Do zdarzenia miało dojść w zeszłym tygodniu w jednym z budynków na Białym Kamieniu. Kiedy właścicielka zorientowała się, że z lokalu zniknęły wiaderka z farbami, wiertarka, kurtki, buty, kosmetyki, środki czystości oraz klucze od dwóch samochodów powiadomiła policjantów pierwszego komisariatu, którzy od razu zajęli się sprawą.
Na pierwszy rzut oka widać było, że do mieszkania musiał wejść ktoś kto dysponował kluczami. Nie było typowych dla włamania zniszczeń w mieniu. Czynności operacyjne przeprowadzone bezpośrednio po zgłoszeniu przez wałbrzyskich funkcjonariuszy wykazały, że kradzież zaplanował 34-letni mężczyzna, który jest partnerem córki pokrzywdzonej.

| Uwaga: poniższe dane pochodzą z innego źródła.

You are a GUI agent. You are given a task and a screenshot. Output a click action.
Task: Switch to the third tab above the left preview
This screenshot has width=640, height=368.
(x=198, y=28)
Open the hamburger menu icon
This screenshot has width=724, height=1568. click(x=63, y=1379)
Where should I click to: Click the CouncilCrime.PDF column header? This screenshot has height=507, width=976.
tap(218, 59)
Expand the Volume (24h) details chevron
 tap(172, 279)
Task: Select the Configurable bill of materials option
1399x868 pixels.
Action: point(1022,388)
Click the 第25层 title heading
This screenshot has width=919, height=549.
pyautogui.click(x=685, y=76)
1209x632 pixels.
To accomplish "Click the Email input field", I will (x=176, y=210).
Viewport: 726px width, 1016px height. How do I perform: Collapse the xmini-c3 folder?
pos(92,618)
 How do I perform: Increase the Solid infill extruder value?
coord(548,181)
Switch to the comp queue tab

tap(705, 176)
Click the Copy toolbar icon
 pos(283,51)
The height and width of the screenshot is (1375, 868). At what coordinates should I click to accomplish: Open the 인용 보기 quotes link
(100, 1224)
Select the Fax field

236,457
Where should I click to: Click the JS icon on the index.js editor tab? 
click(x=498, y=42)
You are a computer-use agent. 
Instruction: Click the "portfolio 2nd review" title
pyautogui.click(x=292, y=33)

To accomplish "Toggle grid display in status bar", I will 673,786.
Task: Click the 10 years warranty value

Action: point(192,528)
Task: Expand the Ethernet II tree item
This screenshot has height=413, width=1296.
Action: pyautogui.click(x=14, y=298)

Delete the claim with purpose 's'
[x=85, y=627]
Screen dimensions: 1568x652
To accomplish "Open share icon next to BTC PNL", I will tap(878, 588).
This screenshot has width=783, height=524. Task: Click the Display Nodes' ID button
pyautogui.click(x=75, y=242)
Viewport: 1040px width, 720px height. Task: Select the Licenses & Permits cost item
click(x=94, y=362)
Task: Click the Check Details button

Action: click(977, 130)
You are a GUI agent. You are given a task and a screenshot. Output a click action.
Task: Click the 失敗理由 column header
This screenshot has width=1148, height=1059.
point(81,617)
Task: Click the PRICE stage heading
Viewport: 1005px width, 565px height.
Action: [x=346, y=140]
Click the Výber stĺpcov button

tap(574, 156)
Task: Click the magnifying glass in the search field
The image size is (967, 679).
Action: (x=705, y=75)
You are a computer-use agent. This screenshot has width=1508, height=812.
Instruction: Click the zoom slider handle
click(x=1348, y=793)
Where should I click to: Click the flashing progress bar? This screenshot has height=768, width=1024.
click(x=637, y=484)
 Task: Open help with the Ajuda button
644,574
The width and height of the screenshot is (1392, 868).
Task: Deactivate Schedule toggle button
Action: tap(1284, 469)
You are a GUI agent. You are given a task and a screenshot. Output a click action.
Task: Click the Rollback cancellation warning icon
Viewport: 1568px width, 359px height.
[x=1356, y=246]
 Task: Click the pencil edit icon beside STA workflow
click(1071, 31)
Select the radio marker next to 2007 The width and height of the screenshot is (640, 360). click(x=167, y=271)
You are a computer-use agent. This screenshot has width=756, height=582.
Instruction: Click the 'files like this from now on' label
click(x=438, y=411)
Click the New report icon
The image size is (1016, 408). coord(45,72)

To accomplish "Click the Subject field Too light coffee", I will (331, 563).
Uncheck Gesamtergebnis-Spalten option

Policjanci zespołu operacyjno-rozpoznawczego Komisariatu Policji I w Wałbrzychu tego samego dnia - w miniony wtorek wieczorem - zatrzymali mężczyznę przy al. Wyzwolenia w centrum miasta. Wałbrzyszanin przyznał się do popełnionego czynu. Mundurowi odzyskali część utraconego mienia. Teraz przestępca za kratami więzienia może spędzić nawet 10 lat.